In deciding whether to award attorneys’ fees, a court should consider a party’s ability to pay their own attorneys’ fee, the beneficial results obtained by the attorney, the parties’ respective financial conditions, and the effect of the attorneys’ fee on each party’s standard of living, and Fraley had properly considered each of these factors in detail, Hewitt wrote.
First, Rita had prevailed on the merits, as Charles’s core argument to the family court was his accusation that she was mentally unstable and harming the parties’ children.
“He lost,” Hewitt wrote. “Fairness requires acknowledging [Charles] prevailed on some issues, but we agree with the family court that these issues were minor.”
Although both parties claimed they lacked the ability to pay their own legal fees, Hewitt found that Charles had “a far greater” ability to pay and “a significantly superior financial position” to Rita, who said she made about $2,600 per month and incurred roughly $2,400 in expenses, with about $70,000 in total assets. In comparison, Charles indicated that he made $9,300 per month, roughly three times Rita’s income, with about $277,000 in total assets.
The final factor also tipped in Rita’s favor, Hewitt said. Although awarding attorney’s fees would affect Charles’s standard of living, requiring Rita to pay her own fees would have a devastating impact on her standard of living.
Hewitt also found that the record supported Fraley’s determination on the amount of fees and costs awarded. The time spent on the case by Rita’s counsel was reasonable and necessary, the order was not for the full amount of her fees and costs (which were $110,000 less than Charles’s fees), and there was no question about the professional standing of her attorneys.
The appeals court did reverse Fraley’s requirement of a 90-day payment period. Expressing regret about prolonging the litigation, the court remanded the case for consideration of the parties’ current financial positions and the possible development of a payment plan.
“The core problem can be summarized in two sentences: here we have a litigant who haled his former spouse into court and who engaged respected lawyers to vigorously represent him, requiring his ex-wife to do likewise,” Hewitt wrote. “His financial declaration suggests he can hardly afford his own fees, yet he had no problem incurring those fees and there is a years-long pattern of him routinely finding money to fund repeated lawsuits against his ex-wife.”
Pamela Wray Blackshire and Bree R. Kennedy of Kennedy & Blackshire in Hilton Head Island represented Rita.

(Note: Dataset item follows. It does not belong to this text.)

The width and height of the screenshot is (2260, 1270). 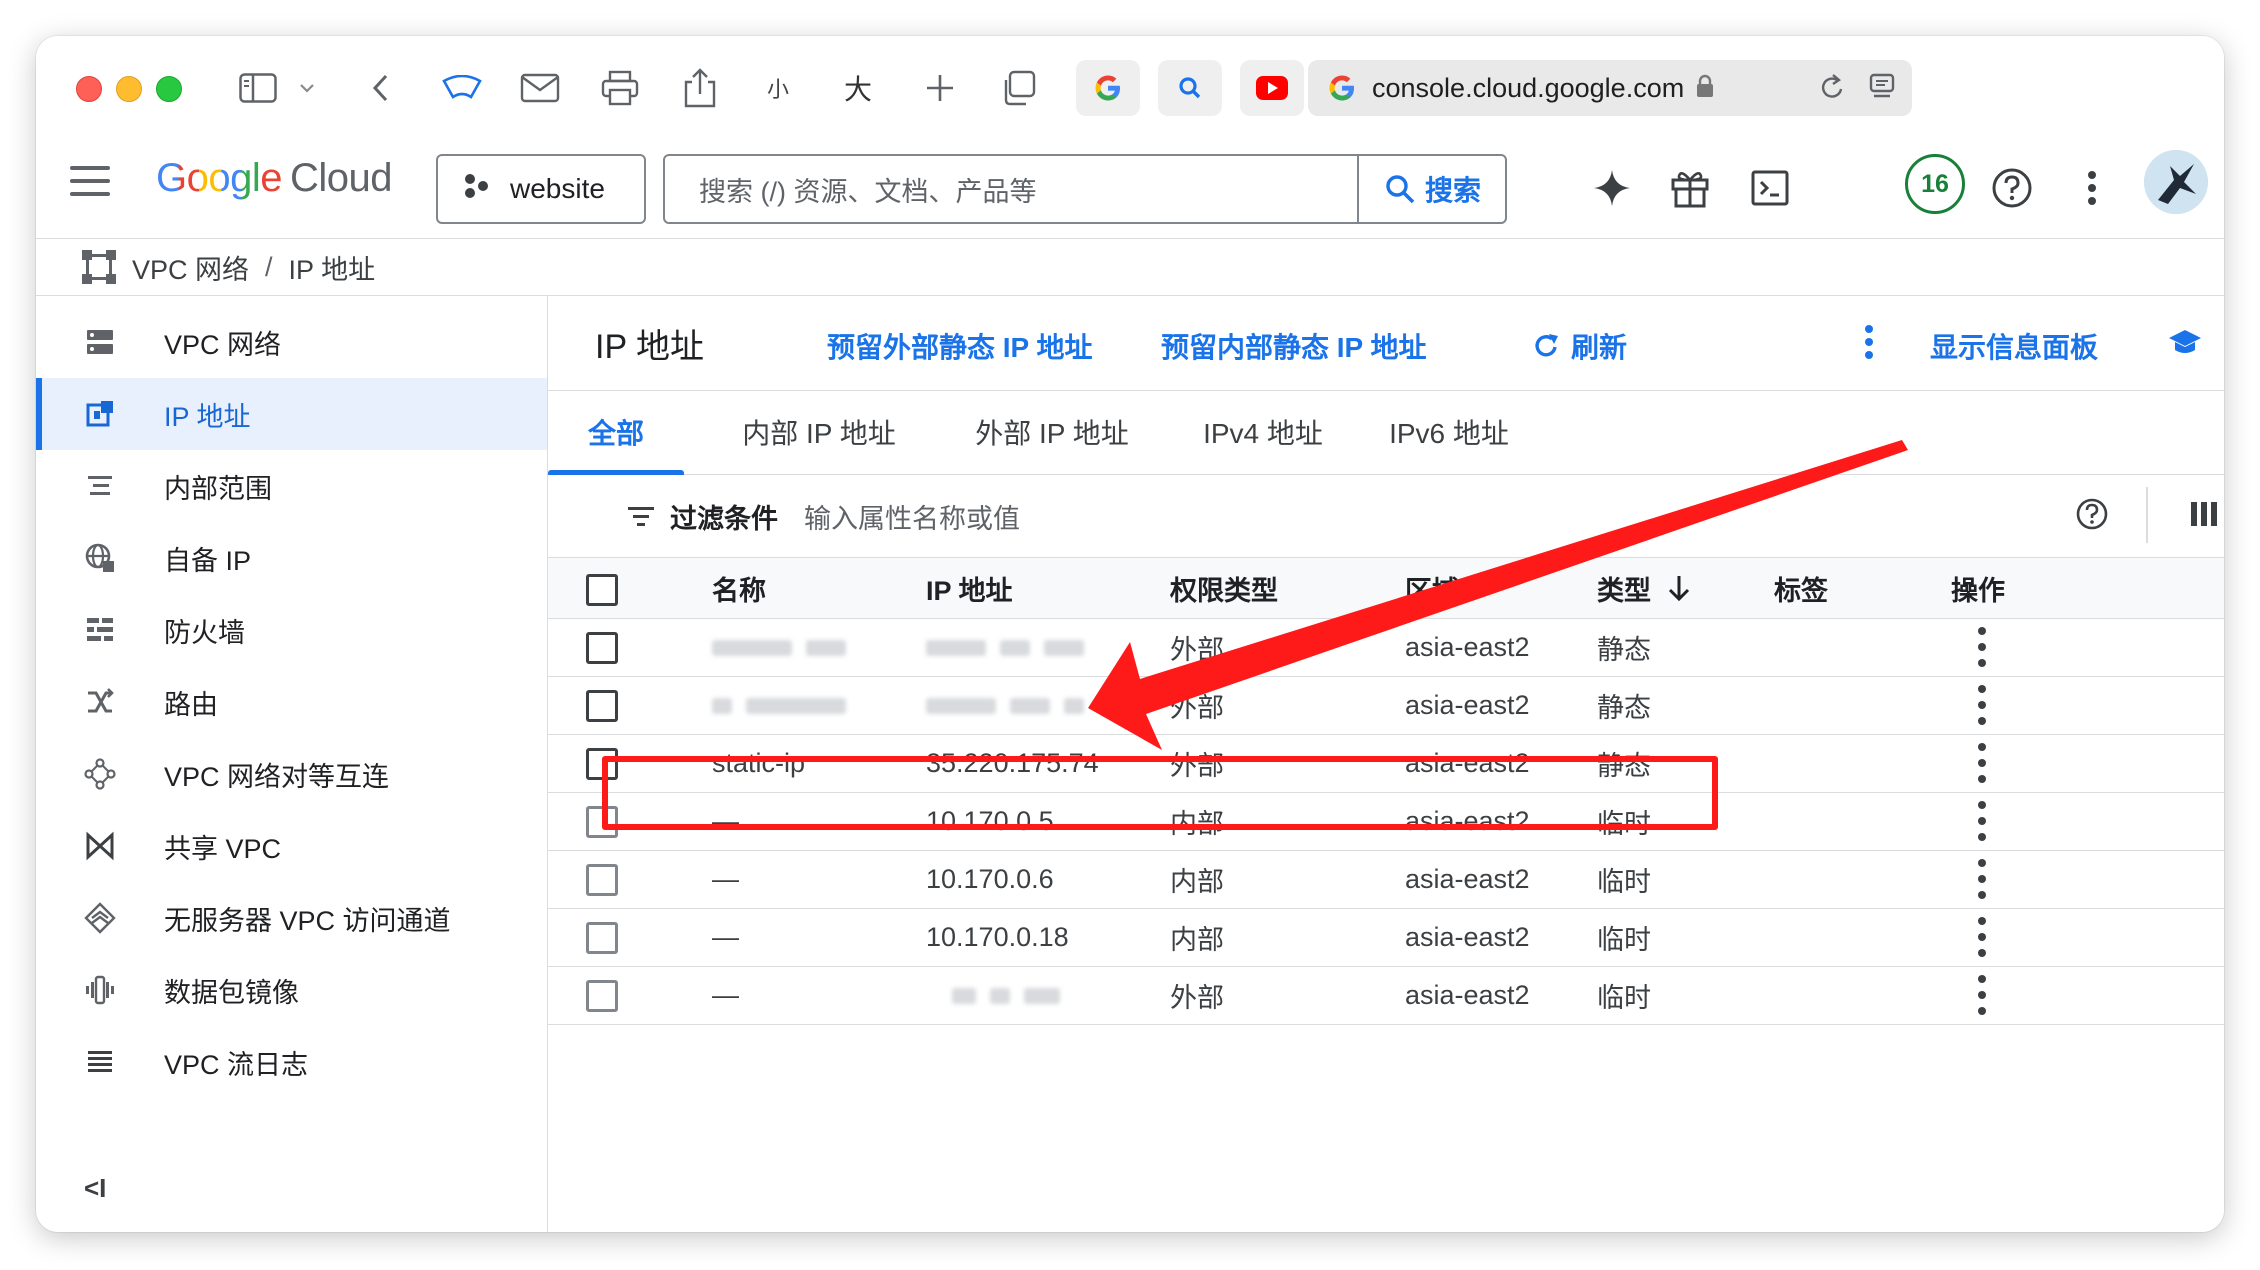 What do you see at coordinates (292, 342) in the screenshot?
I see `sidebar-item-vpc-network: VPC 网络` at bounding box center [292, 342].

“We hope that this decision will benefit not just Mrs. Couch but future litigants who are in this position as well,” Blackshire said. “The court sent a message that you can’t just barrel forward and bully someone because you can financially out-litigate them without the concern there might be a recourse if the action is frivolous.”
Columbia attorney Elizabeth Dalzell of the Law Office of Kenneth E. Berger, who represented Charles, said the decision demonstrates the challenges of family law. While both sides often have “so much passion” about the issues, “there is also a question about the behavior of the attorneys below, who incurred hundreds of thousands of dollars in fees. Maybe there needs to be a check on that in some way.”
Gregory S. Forman, a family law attorney in Charleston who was not involved in the case, called the decision “highly significant.”
“Assuming it is not reversed at some point, this smashes the record both for the largest fee award and the largest multiplier of a party’s income in a published opinion,” Forman said. “This is very much a cautionary tale for lawyers to show their clients the risks of bringing litigation where you ultimately don’t succeed.”
The 13-page decision is Couch v. Couch (Lawyers Weekly No. 011-040-20). The full text of the opinion is available online at sclawyersweekly.com.